Employees are involved in every daily happenings when it comes to dealing with clients, and their internal management, so wouldn’t you think that it is these people who have a better insight on how that same company should grow? Possibly bringing in an opinion and vision that upper management don’t necessarily see?

After sitting with and contemplating with my business partners, we found four steps, courtesy of Entrepreneur.com, on how to involve your employees in the business planning process:

1. Ask for their feedback.
Ask each of your employees to identify the three things they think are working best and the three things that are least effective in your business. Brainstorm with them to figure out how your company can do more of what’s working, and fix — or simply stop doing — what’s not serving your business.

2. Have them set goals for the business.
Have your employees establish specific goals for each functional area of your business they are involved in. For example, within marketing, do they have specific goals for the number of leads generated during the year? Does your manufacturing staff have goals for the number of products produced?

3. Build a plan off their ideas.
Develop the business plan using your employees’ input. Once completed, have employees read the plan. Make sure they understand and agree with your strategy. Be open to modifying it if they don’t.

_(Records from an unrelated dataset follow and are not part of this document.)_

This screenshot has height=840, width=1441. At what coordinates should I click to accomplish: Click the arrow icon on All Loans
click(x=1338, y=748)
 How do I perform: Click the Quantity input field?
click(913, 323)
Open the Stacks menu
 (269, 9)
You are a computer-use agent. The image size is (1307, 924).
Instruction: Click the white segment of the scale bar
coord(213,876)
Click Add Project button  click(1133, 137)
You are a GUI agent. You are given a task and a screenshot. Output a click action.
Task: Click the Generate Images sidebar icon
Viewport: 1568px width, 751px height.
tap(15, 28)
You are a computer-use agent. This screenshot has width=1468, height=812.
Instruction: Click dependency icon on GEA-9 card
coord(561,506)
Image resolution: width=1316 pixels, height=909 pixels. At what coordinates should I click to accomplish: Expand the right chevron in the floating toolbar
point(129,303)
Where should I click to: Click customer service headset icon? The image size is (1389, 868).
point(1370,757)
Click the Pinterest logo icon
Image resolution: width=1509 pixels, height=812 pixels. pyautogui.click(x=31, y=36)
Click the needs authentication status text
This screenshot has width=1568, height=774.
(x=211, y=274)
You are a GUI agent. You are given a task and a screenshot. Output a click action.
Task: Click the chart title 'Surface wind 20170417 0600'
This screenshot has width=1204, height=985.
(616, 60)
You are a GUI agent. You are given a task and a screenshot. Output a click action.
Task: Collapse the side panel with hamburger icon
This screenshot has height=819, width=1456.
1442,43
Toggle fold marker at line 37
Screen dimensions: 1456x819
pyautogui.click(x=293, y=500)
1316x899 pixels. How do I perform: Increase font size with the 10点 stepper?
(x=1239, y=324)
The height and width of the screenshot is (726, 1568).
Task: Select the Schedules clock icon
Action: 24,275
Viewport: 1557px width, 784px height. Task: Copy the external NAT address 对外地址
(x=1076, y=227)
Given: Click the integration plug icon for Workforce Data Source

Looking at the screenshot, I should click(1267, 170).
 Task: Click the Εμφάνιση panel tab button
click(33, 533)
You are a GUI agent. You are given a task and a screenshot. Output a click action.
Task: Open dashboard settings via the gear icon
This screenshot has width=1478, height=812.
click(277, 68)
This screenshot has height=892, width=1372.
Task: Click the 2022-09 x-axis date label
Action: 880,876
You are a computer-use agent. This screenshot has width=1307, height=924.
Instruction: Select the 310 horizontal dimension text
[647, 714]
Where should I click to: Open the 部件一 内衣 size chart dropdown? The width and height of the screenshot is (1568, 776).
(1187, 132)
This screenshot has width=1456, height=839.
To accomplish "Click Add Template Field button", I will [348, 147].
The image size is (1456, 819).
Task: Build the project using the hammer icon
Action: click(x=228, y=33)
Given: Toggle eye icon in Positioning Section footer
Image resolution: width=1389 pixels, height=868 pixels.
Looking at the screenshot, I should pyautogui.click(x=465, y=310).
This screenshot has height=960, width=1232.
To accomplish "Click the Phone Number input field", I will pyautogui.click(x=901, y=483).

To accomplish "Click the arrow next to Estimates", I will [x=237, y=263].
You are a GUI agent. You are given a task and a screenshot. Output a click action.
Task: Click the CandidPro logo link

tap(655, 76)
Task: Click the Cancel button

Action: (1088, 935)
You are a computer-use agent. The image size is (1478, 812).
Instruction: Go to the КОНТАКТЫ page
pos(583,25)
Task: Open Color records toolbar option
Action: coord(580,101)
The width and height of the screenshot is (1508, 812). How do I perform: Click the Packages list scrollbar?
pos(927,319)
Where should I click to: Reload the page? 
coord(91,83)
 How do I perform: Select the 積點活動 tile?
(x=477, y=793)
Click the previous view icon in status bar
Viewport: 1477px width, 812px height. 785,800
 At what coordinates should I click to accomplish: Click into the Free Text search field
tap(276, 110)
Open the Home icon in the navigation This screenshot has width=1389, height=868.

4. Meet and update your goals monthly.
Annual goals are impossible to accomplish unless they are broken down into smaller goals. For example, an annual goal of acquiring 1,200 new customers is overwhelming. But when you break it down to 100 new customers per month or 25 new customers per week, it’s more attainable.

Set goals with your team each month so that when they are accomplished, your company is on track to meet yearly targets. As needed, revise your annual goals up or down based on monthly results.

Great companies have a leader who involves employees in developing their strategy, plans and goals. Do this and your business will thrive.